Work to be completed
From the line containing "food (46, 1551)" to the end of the records below, both included, every line should be repeated exactly; pictures should be dropped.

[Material for this task Boundary: Start]

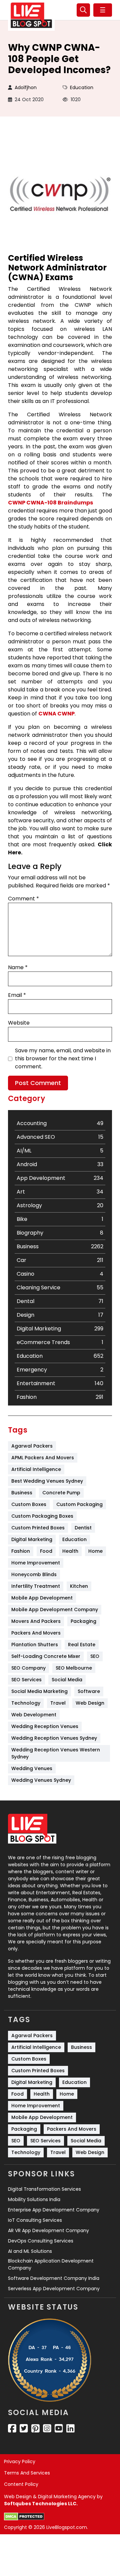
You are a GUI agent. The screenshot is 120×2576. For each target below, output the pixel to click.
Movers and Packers (36, 1621)
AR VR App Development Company (48, 2230)
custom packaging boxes (42, 1516)
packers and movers (36, 1633)
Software (89, 1691)
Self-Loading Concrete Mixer (45, 1656)
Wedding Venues (31, 1768)
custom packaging (79, 1504)
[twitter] (24, 2428)
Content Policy (21, 2484)
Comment (23, 898)
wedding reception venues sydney (54, 1738)
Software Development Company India (53, 2278)
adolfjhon (26, 87)
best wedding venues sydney (47, 1481)
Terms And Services (27, 2473)
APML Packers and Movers (42, 1457)
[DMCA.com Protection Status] (24, 2517)
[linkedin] (70, 2428)
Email (17, 995)
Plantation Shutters (34, 1644)
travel (58, 1703)
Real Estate (81, 1644)
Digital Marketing (31, 1539)
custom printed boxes (38, 1527)
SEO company (28, 1668)
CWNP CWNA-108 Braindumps (50, 502)
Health (70, 1551)
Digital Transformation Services (44, 2189)
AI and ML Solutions (30, 2251)
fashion (20, 1551)
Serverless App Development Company (54, 2288)
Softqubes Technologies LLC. (41, 2503)
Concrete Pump (61, 1492)
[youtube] (59, 2428)
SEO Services (26, 1679)
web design (90, 1703)
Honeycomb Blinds (34, 1574)
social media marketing (39, 1691)
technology (25, 1703)
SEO (94, 1656)
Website (19, 1023)
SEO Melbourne (74, 1668)
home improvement (35, 1562)
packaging (83, 1621)
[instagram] (47, 2428)
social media (67, 1679)
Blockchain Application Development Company (51, 2264)
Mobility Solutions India (34, 2199)
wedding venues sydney (41, 1780)
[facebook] (12, 2428)
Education (81, 87)
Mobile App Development (42, 1597)
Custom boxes (28, 1504)
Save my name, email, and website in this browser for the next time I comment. (63, 1058)
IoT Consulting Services (35, 2220)
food (46, 1551)
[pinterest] (35, 2428)
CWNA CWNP (56, 713)
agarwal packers (32, 1446)
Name (18, 967)
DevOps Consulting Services (40, 2240)
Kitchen (79, 1586)
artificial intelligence (36, 1469)
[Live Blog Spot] (31, 15)
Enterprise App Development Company (53, 2209)
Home (95, 1551)
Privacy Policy (19, 2461)
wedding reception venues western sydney (56, 1753)
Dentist (83, 1527)
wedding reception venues (44, 1726)
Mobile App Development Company (54, 1609)
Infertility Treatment (35, 1586)
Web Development (33, 1714)
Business (21, 1492)
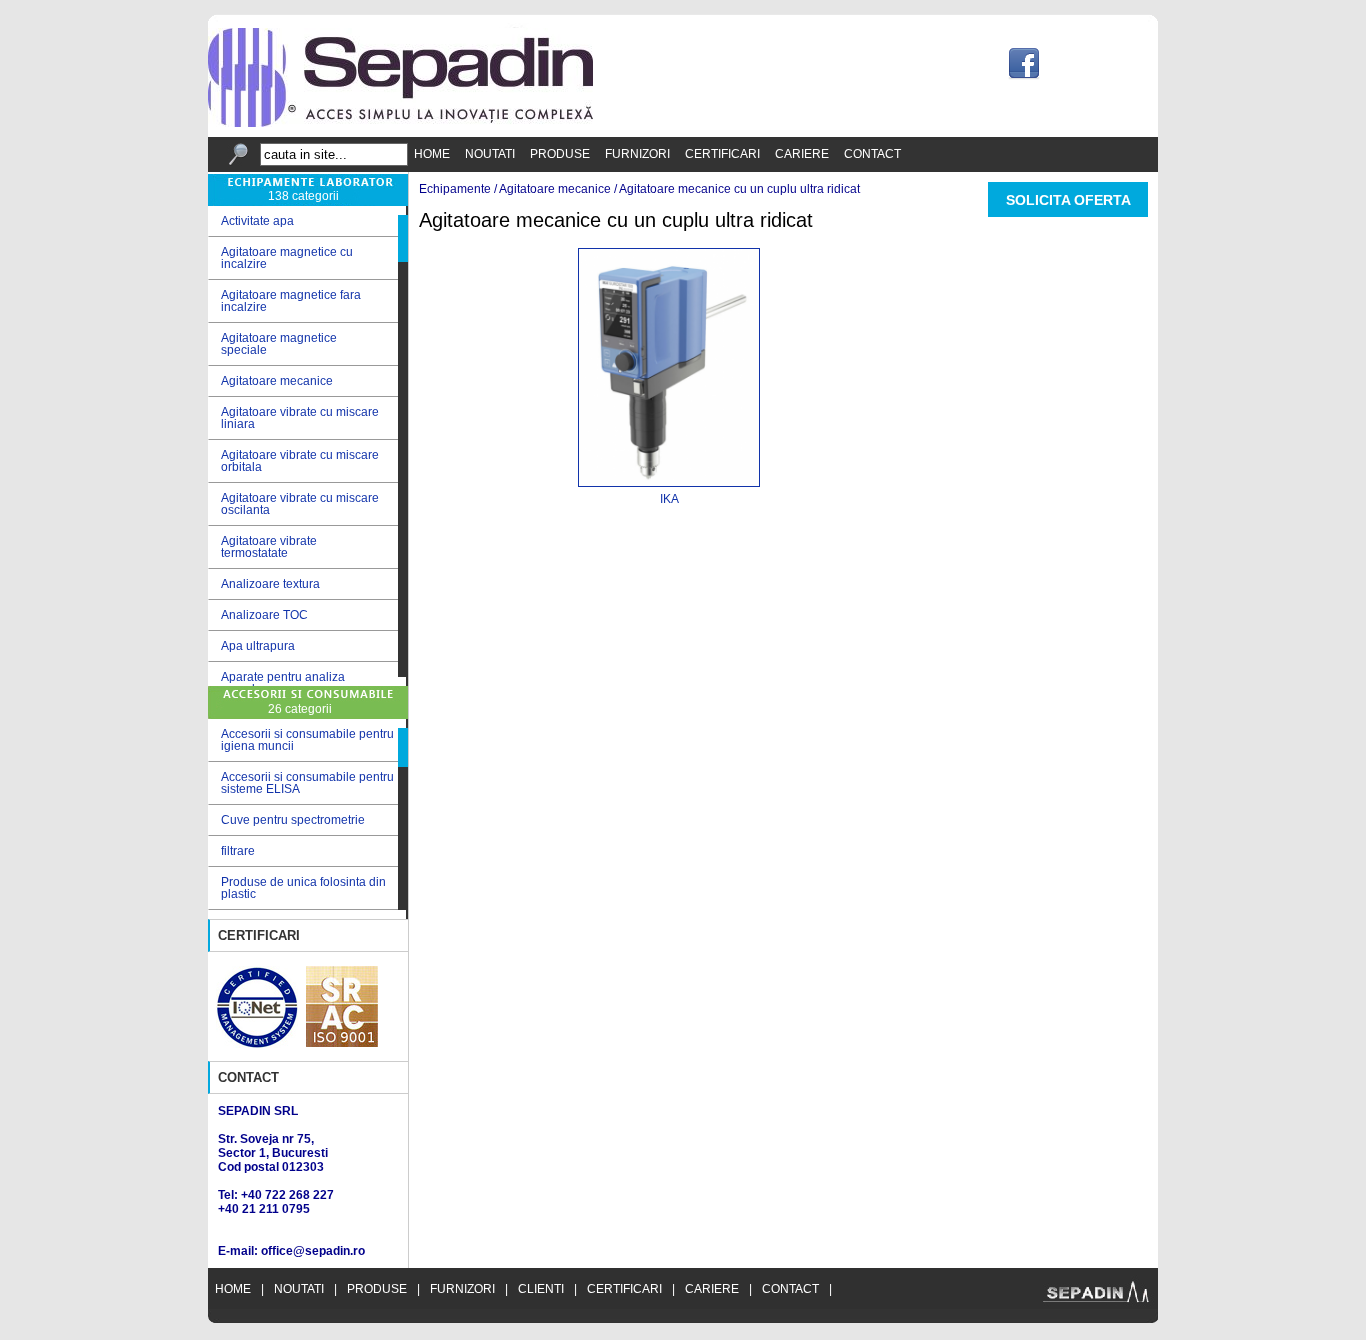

[Material for this task Boundary: End]

Response for this exercise
food (46, 1551)
[pinterest] (35, 2428)
CWNA CWNP (56, 713)
agarwal packers (32, 1446)
Name (18, 967)
DevOps Consulting Services (40, 2240)
Kitchen (79, 1586)
artificial intelligence (36, 1469)
[Live Blog Spot] (31, 15)
Enterprise App Development Company (53, 2209)
Home (95, 1551)
Privacy Policy (19, 2461)
wedding reception venues western sydney (56, 1753)
Dentist (83, 1527)
wedding reception venues (44, 1726)
Mobile App Development Company (54, 1609)
Infertility Treatment (35, 1586)
Web Development (33, 1714)
Business (21, 1492)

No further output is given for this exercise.